The Glyph-O-Scope rather resembles a large microscope.
The main part of the Glyph-O-Scope
is a metal arm which juts out over the work bench. Mounted in this arm
is a view port with a round lens that the visitor can look through.
Under the view port the visitor can place specially printed cards that
have pictures and writing on them. Invisibly embedded in the pictures
are special marks called DataGlyphs. When viewed through the Glyph-O-Scope
view port, the viewer sees computer-generated images projected directly
on the special cards, placed in very precise locations. When viewed
through the Glyph-O-Scope, these images remain in the right location
even if the card is turned or moved.
What's it about? Looking for Clues allows the visitor to seek
and find unusual visual clues hidden in the questions on the specially
printed cards. It's about mystery, hidden visual information and puzzle
What is the experiment? RED is interested in exploring computer-augmented
reading. RED is also experimenting here with cryptography and how hidden
data might be used. Another part of this experiment is to explore the
possibilities of embedding digital images in regular pieces of paper.

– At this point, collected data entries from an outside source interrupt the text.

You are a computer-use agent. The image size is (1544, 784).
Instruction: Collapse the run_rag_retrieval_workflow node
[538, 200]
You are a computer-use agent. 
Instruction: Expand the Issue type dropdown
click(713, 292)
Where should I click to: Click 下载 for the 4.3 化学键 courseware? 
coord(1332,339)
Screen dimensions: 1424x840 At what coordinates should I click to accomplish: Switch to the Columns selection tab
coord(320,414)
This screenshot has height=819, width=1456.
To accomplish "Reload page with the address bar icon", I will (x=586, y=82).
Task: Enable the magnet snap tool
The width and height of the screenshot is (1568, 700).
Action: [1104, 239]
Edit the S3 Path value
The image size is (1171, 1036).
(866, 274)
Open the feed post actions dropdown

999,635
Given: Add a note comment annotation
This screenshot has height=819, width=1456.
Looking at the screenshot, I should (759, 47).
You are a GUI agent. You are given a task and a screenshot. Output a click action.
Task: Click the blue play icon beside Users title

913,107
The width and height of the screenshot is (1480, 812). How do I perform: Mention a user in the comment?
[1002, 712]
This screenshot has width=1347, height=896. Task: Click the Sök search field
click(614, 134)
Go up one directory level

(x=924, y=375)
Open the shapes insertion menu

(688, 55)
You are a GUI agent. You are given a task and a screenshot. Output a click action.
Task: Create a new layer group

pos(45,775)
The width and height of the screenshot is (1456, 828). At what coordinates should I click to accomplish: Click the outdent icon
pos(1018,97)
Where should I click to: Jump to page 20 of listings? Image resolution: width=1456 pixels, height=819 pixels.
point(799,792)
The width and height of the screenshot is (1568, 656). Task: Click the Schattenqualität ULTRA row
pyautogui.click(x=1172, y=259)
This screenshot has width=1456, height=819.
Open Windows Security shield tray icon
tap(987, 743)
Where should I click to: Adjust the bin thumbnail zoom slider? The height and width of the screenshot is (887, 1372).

And lastly, Glyph-O-Scope asks the question of what does it mean for
a machine to read, since the Glyph-O-Scope is also reading the card
along with the visitor.
How does it work? Embedded in the images on the cards are small
slashes, almost too small to be seen by the naked eye. These slashes
come in two varieties: fore-slashes ( / ) and back-slashes ( \ ). These
slashes represent binary digital data. In the Glyph-O-Scope
is a small camera that can recognize these slashes. A computer decodes
these slashes into data. This data tells the computer what image to
generate and where to project the image on the card. The visitor actually
looks through a "half-silvered" mirror to see the printed card and the
superimposed computer image at the same time. A similar technique could
be used to encode documents, blueprints, photographs and the like.